DATA TO USE

----

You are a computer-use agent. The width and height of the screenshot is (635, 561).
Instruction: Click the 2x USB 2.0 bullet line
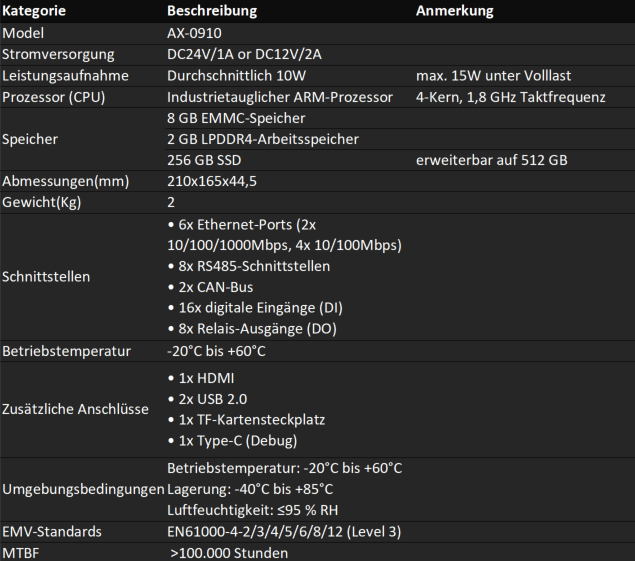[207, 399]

----

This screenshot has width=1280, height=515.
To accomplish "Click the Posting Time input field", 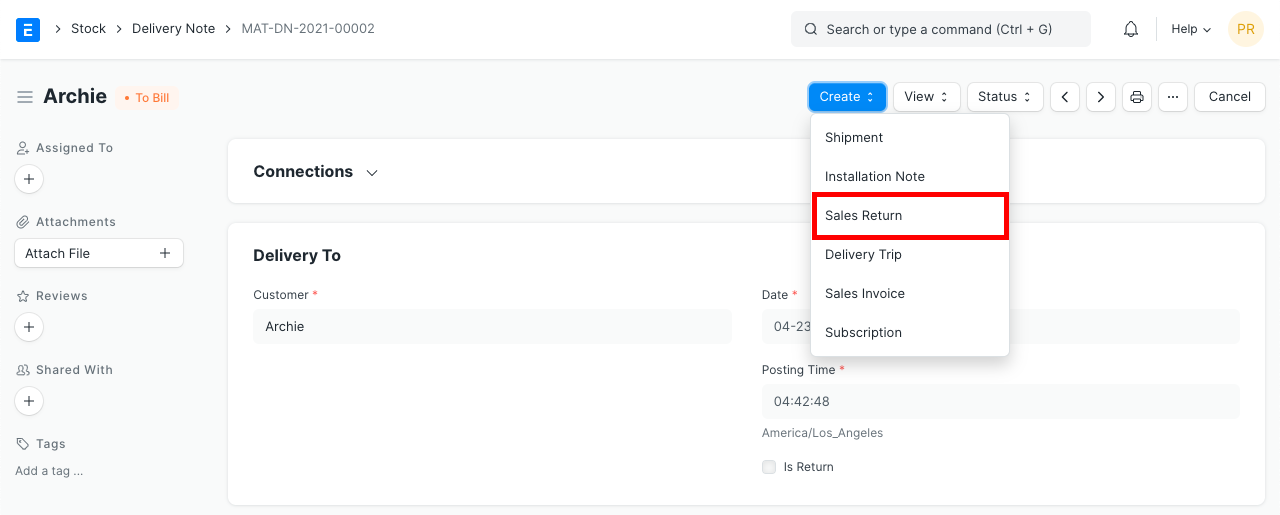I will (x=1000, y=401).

----

INSTRUCTIONS FOR THE TASK
Throughout the listing above, count the lines where the word "height" appears, then reply with that count and no other words.

WRITTEN SOLUTION
2